Now before we go any further, I should point out that there are funny Mormons out there. I used to perform with a comedy troupe that included several talented and funny Saints, Aron Kader has been blazing a trail with amazing standup detailing his background as a Palestinian-Mormon, and Elna Baker has achieved success in New York doing a mix of sketch and standup comedy, and has a memoir that you should all go out and buy a dozen copies of.
But I’m going to risk incurring the wrath of the internet by saying that Kader and Baker are the outliers here and that, as a people, we’re not terribly funny, or at the very least, we don’t place a high value on humor.
Mormons will tolerate a certain brand of humor that falls within the boundaries of The Donny and Marie Show and the Princess Bride… both shows I love. On one end, there is broad and corny humor. On the other side, the humor is cute and sentimental. In both cases, the comedy is broad, upbeat, and almost never contains a victim. Stray outside those boundaries, and there could be trouble.

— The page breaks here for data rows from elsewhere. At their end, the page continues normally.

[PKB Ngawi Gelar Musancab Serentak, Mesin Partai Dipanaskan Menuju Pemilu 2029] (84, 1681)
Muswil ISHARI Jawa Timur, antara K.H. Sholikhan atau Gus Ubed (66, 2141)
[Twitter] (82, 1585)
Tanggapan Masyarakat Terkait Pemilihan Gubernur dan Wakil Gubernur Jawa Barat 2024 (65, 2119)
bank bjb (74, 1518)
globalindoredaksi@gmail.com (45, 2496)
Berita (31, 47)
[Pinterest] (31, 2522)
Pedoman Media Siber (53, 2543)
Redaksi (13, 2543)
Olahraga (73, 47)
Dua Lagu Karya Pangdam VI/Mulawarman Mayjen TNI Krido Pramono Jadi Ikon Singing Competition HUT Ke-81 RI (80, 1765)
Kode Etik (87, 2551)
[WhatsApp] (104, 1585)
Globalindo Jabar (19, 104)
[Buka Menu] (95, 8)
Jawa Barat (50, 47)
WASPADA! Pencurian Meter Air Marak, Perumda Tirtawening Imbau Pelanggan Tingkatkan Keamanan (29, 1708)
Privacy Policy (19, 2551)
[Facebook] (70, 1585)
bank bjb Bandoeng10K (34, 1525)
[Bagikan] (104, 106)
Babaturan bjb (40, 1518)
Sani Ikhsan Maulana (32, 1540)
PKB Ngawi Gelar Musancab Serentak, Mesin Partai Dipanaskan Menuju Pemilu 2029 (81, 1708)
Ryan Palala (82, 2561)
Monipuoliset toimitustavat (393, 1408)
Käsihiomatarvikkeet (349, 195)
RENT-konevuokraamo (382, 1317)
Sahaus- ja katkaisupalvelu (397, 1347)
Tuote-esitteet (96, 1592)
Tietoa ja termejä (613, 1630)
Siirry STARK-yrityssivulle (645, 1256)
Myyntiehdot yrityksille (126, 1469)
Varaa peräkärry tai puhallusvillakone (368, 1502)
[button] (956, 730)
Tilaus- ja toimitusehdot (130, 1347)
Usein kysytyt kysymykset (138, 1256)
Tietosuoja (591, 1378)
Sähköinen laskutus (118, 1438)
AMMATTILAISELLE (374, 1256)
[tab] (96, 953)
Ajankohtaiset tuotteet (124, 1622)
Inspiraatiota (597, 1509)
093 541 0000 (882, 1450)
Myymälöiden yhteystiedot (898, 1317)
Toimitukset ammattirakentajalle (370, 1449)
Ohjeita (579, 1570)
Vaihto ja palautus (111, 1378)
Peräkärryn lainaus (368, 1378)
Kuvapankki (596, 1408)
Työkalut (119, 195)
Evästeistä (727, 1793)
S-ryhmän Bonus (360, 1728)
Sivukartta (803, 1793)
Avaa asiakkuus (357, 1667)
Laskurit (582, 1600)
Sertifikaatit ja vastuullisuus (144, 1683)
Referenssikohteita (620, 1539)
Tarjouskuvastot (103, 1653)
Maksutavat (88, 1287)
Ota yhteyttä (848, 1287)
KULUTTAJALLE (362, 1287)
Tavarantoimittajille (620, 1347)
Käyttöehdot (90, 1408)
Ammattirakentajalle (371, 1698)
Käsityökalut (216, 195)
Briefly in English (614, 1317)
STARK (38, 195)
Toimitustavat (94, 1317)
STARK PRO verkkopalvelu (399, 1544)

For instance, one night I was trying to explain my religion to a decidedly tipsy and un-Mormon crowd at the Comedy Store and I told the following joke: “On the guilt scale, Mormons fall somewhere between the Jews and the Catholics. The problem is, God won’t let us drink to take the edge off it.” It got a big laugh that night, but the joke received a much colder response when told to a predominantly Mormon audience some weeks later.
I’m not exactly sure why we’re not good at telling jokes about ourselves that go much beyond, “how many Mormons does it take to change a light bulb?” (Answer: 5. One to change the light bulb, four to serve refreshments.) It may have to do with our practical nature built out of our pioneer heritage. Maybe comedy, which is often used to deflate the authority of those in power, just isn’t very compatible with a faith that values order and organized authority. Perhaps it simply has to do with the age of our culture. Compared to Jewish culture, we’re still in the awkward adolescent stage. Adolescents aren’t always good at having a laugh at their own expense.
But whatever the reason, about 300 in a cultural hall in Oregon who were promised comedy had to sit through a PowerPoint presentation that had captions like “don’t sue me” over a photo of someone who I assume is a lawyer. I may well spend the rest of my life wondering exactly why.
So what do you think? Are we really an un-funny people? Do you know any outstandingly funny Mormons? (Be nice, or at least funny.)